▶ Page text:
__________

In the evening there was free beer in the big underground hall. There was no music, so that people could talk. Not really how you would usually imagine a party. We had a look at the different sponsor booths, and watched some product demos. After a while we went up to the sky lounge in the 14th floor with a marvelous view over the city.

SYCL building blocks for C++ libraries by Gordon Brown

Even though I experimented with heterogeneous parallel computing a few years ago, I was not really aware what is in the works with SYCL. My earlier experiments were with OpenCL and Cuda. They were cool, but left a lot to be desired. I never looked into OpenAMP despite the improved syntax. In Contrast SYCL seems to do it right on all fronts. I hope this brings GPGUP within reach, so that I could use it in my day to day work sometimes. In the talk, he showed the general architecture, how the pipelines work. Rather than defining execution barriers yourself and schedule the work, you define work groups, and their dependencies. SYCL then figures out how to best arrange and schedule the different tasks onto the different cores. Finally he talked about higher level libraries where SYCL is being integrated: std parallel algorithms, tensor flow and computer vision.

Clang Static Analysis by Gabor Horvath

During this talk we learned how static analyzers find the potential problems in the code to warn the developers about. Starting with simple semantic searches, through path tracing with and without branch merging. Bottom line was that there is no one tool to beat them all, but that the more tools you use, the better. Because they all work differently, each on can find individual problems.

Computer Architecture, C++, and High Performance by Matt P. Dziubinski

This talk made me realize how long ago it was, that I learned about hardware architectures in school. Back in the day we thought mainly about the simple theoretical model of how an ALU works. The talk made clear how you could boost performance by distributing the work to the different parallel ALU’s that exist within every CPU core. In the example he boosted the performance by two simply by manually partially unroll a summation loop. Another important point to take home is the performance gap between CPU and memory access. Even for caches, it is widening with every new hardware generation. Traditional algorithm analysis considers floating point operations as the expensive part. But meanwhile you can execute hundreds of FLOP’s in the time it takes to resolve a single cache miss. On one side he showed some techniques to better utilize the available hardware. And on the other hand he demonstrated tools to measure different aspects, such as usage of the parallel components within the core, or cache misses. With so diverse hardware it is really difficult to predict, thus measuring is key.

Lightning talks

The short talks were of varying quality, but mostly funny. As with a good portion of the talks, there were technical difficulties with connecting the notebooks to the projectors.

__________

▶ Given material:
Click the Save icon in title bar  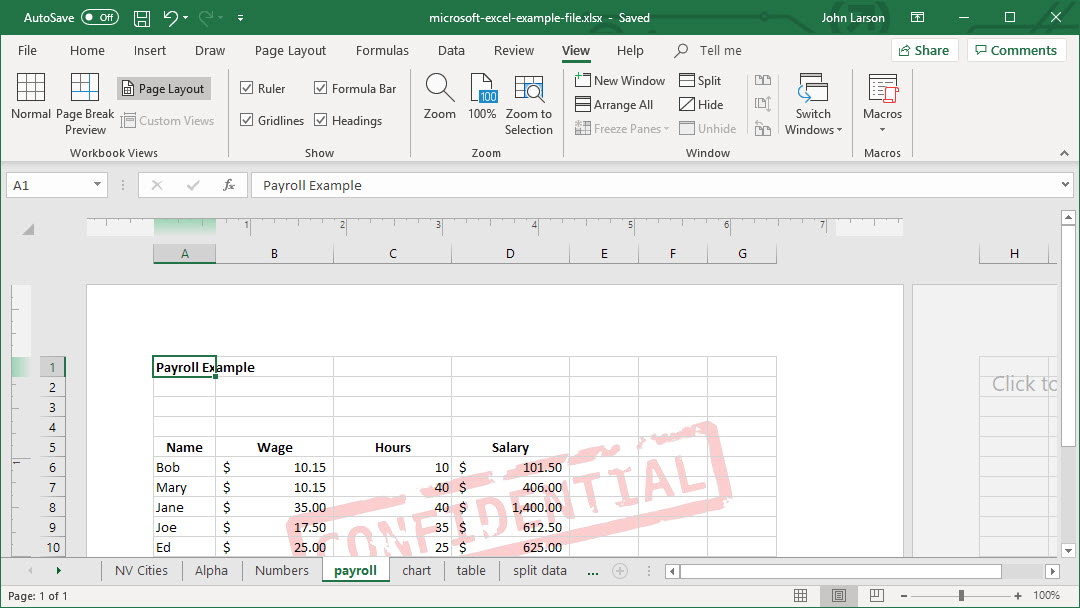142,18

__________

▶ What to do:
1. Name every speaker that the conference report credits with a talk.
2. Pick up the conference report where it stops, after its remarks on the lightning talks.

▶ The answers:
1. Gordon Brown, Gabor Horvath, Matt P. Dziubinski

2.
Closing keynote by Louis Dionne

C++ metaprogramming: evolution and future directions
We both didn’t know what to expect from this talk. But it proved to be one of the best of the conference. He started out by showing some template meta programming with the boost::mpl, transitioned to boost::fusion, and landed at his hana library. The syntax for C++ TMP is generally considered insane. But with his hana library, types are treated like values. This makes the compile time code really readable and only distinguishable from runtime code at a second glance. True to the main C++ paradigm of zero overhead abstraction he showcased an implementation of an event dispatcher that looks like runtime code with a map, but actually resolves at compile time to direct function calls. Cool stuff really. Leveraging knowledge that is available at compile time and use it at compile time. He even claimed that in contrast to some other TMP techniques, compile times should not suffer so much with hana.


C++ is fancy again!
I have been programming professionally for about 17 years. In all this time C++ has been my primary language. Not only that, it has also always been my preferred language. But there were times where it seemed to be stagnating. Other languages had fancy new features. They claimed to catch up with C++ performance. But experience showed that none ever managed to run as fast as C++ or produced such a small footprint. The fancy features proved either not as useful as they first appeared, or they are being added to C++. In retrospect it seems to have been the right choice to resist the urge to add a garbage collector. It’s better to produce no garbage in the first place. RAII turns out to be the better idiom as it can be applied to all sorts of resources, not only memory. The pace with which the language improves is only accelerating.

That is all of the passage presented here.